▸ REQUIRED ACTION
Each line in the records below that has the word "Toggle" should be copied.

▸ ENTRIES SUPPLIED

=-=-=-=-=

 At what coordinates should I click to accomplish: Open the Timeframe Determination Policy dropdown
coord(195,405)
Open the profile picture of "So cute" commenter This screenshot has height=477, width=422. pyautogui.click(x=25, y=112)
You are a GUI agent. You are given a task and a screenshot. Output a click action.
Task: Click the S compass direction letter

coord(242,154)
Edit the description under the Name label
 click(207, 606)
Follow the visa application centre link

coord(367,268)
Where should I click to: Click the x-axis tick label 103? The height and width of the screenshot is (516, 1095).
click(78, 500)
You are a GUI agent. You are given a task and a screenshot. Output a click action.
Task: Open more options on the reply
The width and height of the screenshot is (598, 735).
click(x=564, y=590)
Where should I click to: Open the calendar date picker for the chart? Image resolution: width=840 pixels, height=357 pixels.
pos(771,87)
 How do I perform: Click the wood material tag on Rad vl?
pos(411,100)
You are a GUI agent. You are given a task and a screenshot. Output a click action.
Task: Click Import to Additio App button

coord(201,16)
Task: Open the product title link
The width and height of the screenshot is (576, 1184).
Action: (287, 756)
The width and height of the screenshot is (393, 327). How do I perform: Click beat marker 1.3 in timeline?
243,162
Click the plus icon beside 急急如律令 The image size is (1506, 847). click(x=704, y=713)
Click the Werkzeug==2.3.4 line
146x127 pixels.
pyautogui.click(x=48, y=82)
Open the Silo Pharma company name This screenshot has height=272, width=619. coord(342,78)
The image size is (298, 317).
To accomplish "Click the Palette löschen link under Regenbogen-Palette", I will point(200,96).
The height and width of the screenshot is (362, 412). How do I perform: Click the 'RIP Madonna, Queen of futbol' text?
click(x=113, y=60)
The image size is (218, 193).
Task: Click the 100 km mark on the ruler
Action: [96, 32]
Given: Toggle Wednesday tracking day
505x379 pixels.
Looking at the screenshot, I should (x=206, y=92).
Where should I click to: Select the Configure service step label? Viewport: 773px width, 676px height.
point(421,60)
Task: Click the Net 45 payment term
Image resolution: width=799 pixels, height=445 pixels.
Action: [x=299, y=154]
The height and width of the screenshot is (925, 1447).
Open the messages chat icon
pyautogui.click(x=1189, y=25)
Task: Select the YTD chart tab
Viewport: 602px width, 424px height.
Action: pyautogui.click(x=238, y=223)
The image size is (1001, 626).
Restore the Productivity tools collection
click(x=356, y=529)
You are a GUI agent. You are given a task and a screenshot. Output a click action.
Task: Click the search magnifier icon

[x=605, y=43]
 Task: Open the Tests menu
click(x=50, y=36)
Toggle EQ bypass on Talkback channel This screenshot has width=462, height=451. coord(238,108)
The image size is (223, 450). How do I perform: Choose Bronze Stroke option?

=-=-=-=-=

▸ RESULT
Given: Toggle Wednesday tracking day
Toggle EQ bypass on Talkback channel This screenshot has width=462, height=451. coord(238,108)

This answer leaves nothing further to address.